Below is a photo that may give some ideas for the design of
Here the grid circuit is not loaded by resistors directly.
Instead the drive power is supplied through a 6dB attenuator which
is another way to avoid problems for the driver stage caused by
the very high impedance of the grid circuit when it is not loaded
by the flow of grid current.
Both the driver and the final amplifier always see 50 ohms (nearly).
The attenuator is a 100 meter roll of 50 ohm cable.
For full class C drive (80mA grid current at -400V) this grid circuit needs about 120W drive power.
The two grid connecors are joined by a thin (flexible, about 0.25mm) copper sheet that is bent above the bunch of decoupling capacitors that decouples between the cathode pins.

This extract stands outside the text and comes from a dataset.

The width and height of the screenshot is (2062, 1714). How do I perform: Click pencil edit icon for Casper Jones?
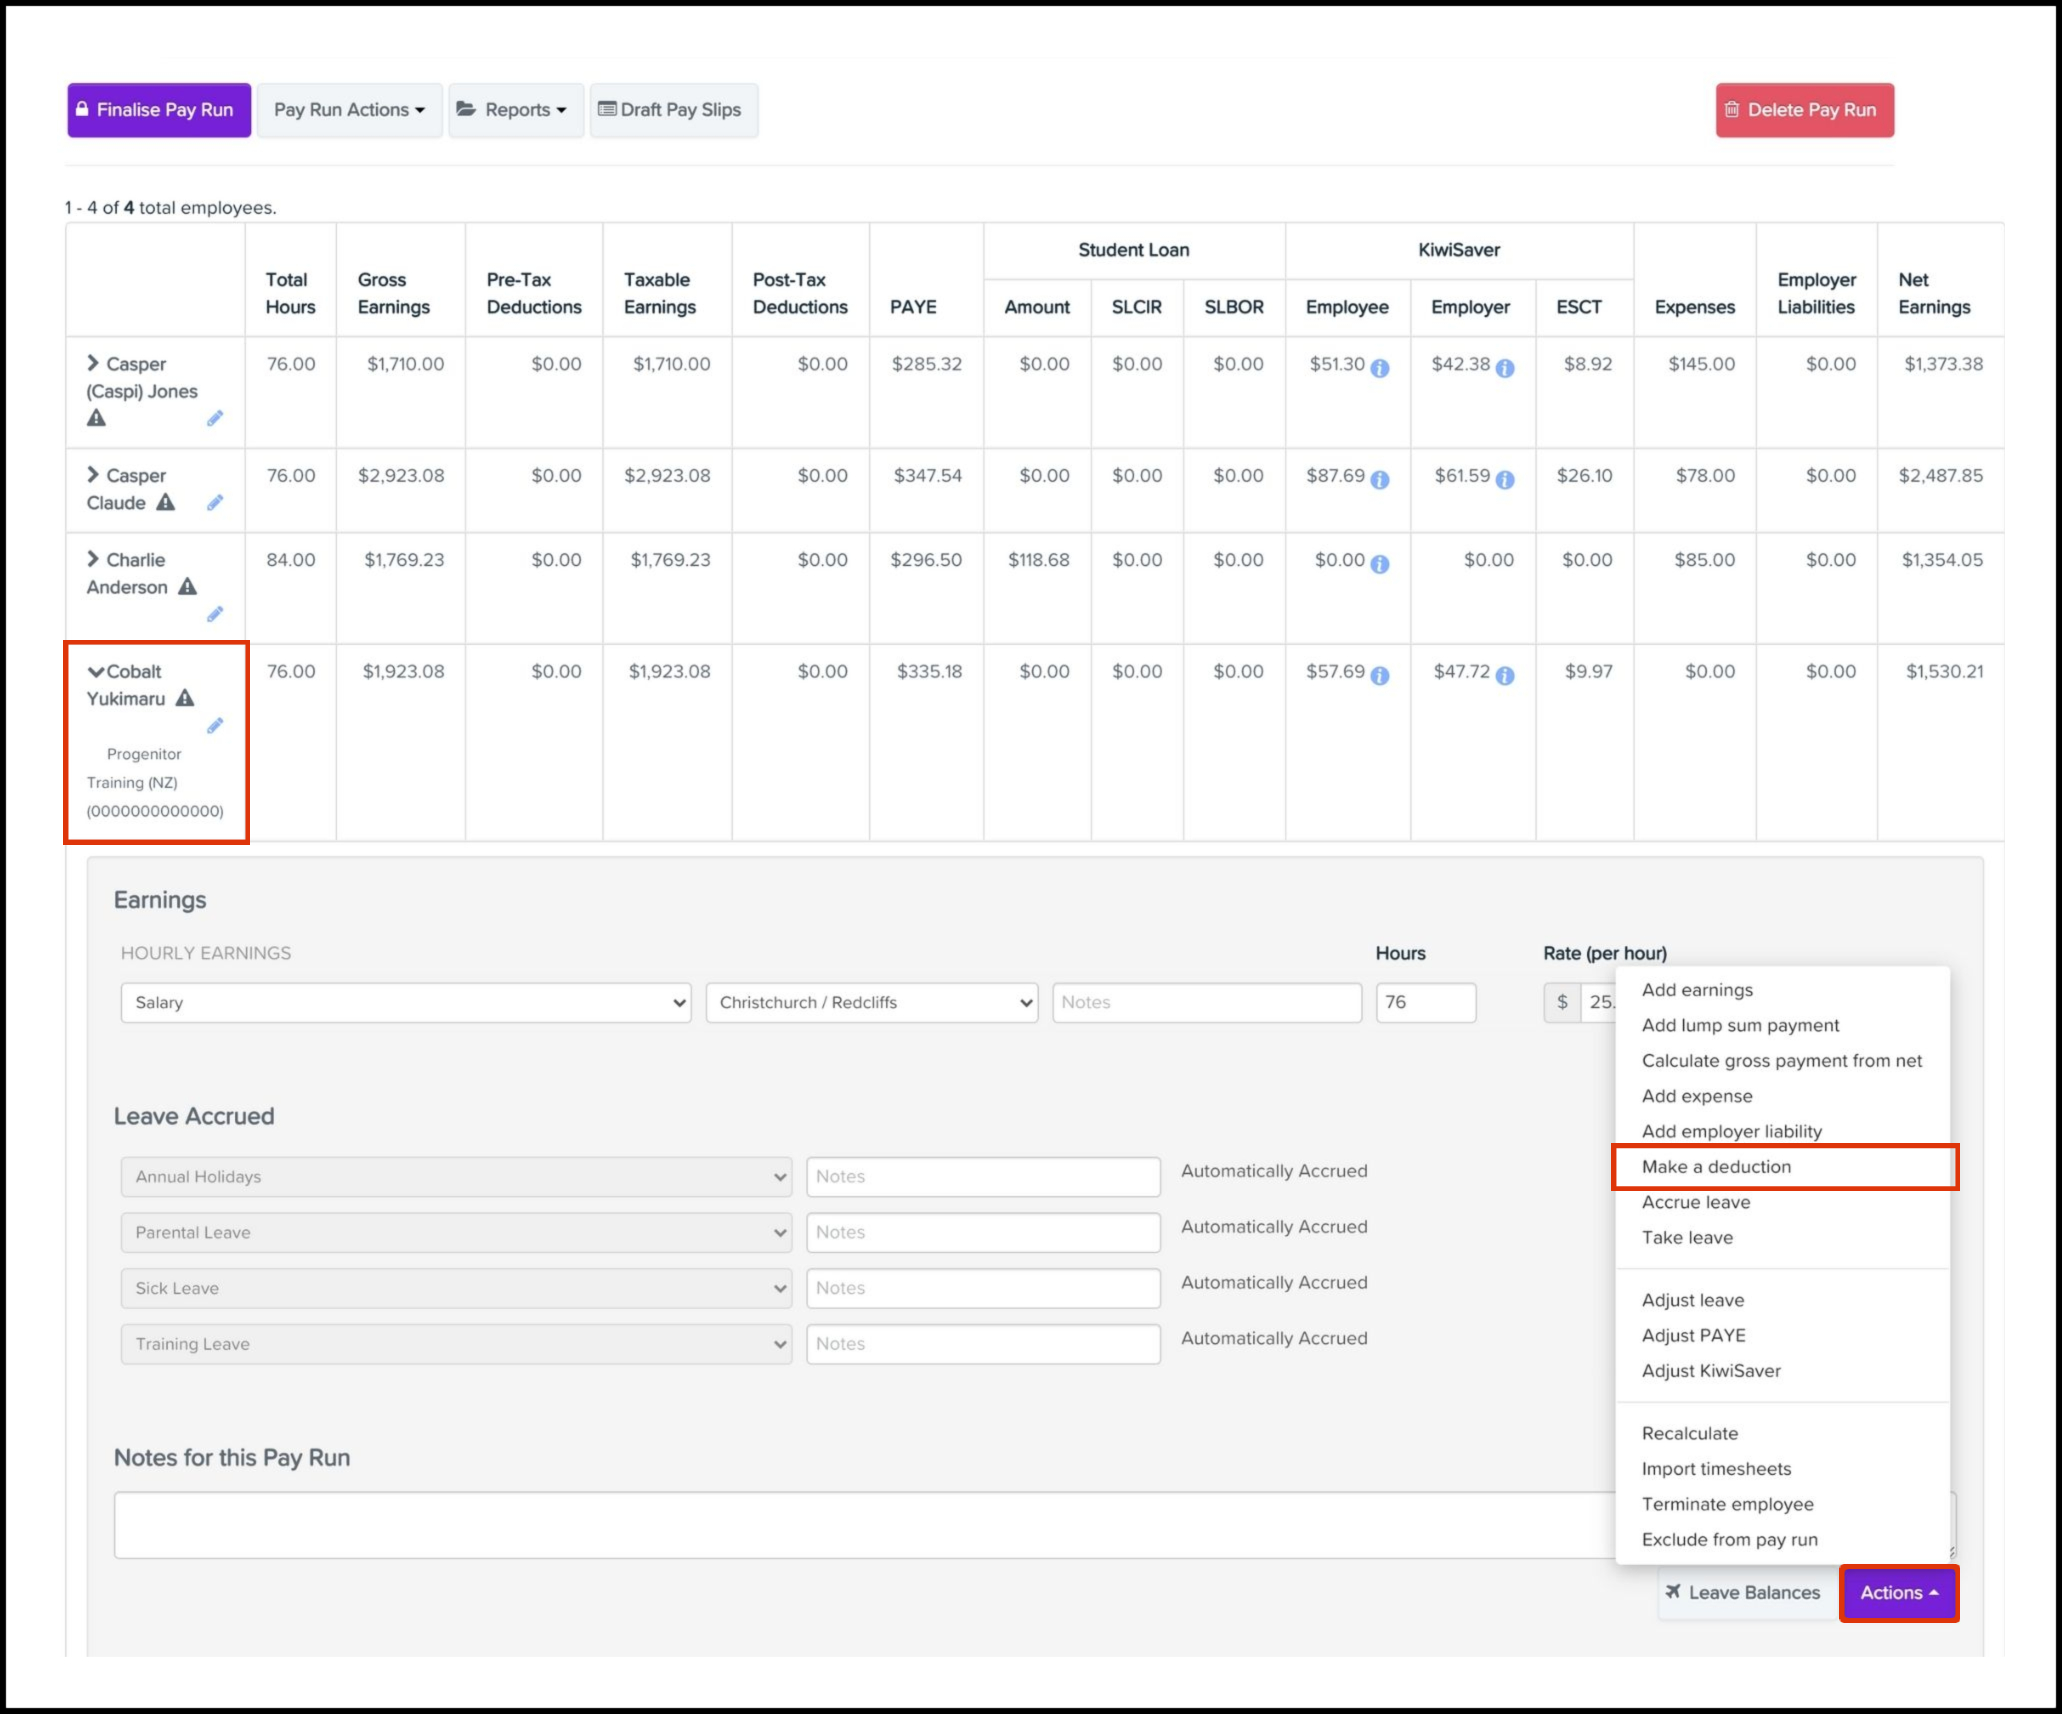(215, 418)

The tube is pressed against the anode connector by the screen grid connector which is the circular copper sheet surrounding the tube. The screen grid connector is bolted to the screen grid capacitor with 4 nuts. the screen grid capacitor is a copper plate with grounded aluminium plates on each side isolated by 0.5mm polypropylene. WARNING: the screen grid capacitor is also a resonator!!! It has to be small enough to have its parallel resonance well above 144MHz (mine is 4 by 4 decimeters or so). The distance from the screen grid to the end of the capacitor plate should be about a quarter of a wavelength to form efficient grounding of the screen grid by a series resonance.
Near each end of the heater strips a copper strip is bolted to the aluminium chassis. The heater connectors are decoupled to these ground connections while the heater current is applied through a twisted pair of 6 square mm ordinary PVC insulated wire. (The PVC is replaced by teflon under the grid strip - PVC would melt by RF heating in the strong electric field here). The twisted heater wire goes through a ferrite toroid (probably not needed). At the end of each grid connector is a copper tube, about 2dm in length. These tubes are lengthened by small loops at each end to form 4 parallelled inductors from grid to ground. Each of these loops is decoupled to the same earth points as the heater. The copper tubes provide additional cooling and make the whole "connector" arrangement mechanically stable.
The drive power is applied through a LCLC network that steps up the voltage and allows fine tuning of the grid resonance. One more LC link (further right) provides a 180 degrees twisted voltage that is connected to a wire going into the plate cavity to provide neutralisation (both L and C has to be tuned for neutralisation)
The cathode/grid connector is removed by removing 3 nuts. The whole assembly can then be lifted and placed upside down on the cavity outside the grid compartment. (The flexible strip from the LCLC network is first bent away)
The screen grid connector can be lifted straight up after 4 more nuts are removed. The actual connection is from finger stock all around the tube while the pressing down is done by the 3 stainless steel "fingers" that can be seen on the photo.
When the screen grid connector is removed, the tube can be pulled out from the anode connector (home made finger stock)
The aluminium lid which normally covers the grid compartment does not affect the tuning at all. For several years I did not use it until I got complaints about radiation of overtones on 70cm. Putting the lid properly in place reduced the signal level from S7 to nearly unaudible at 432MHz as reported by SM0DFP about 80km away.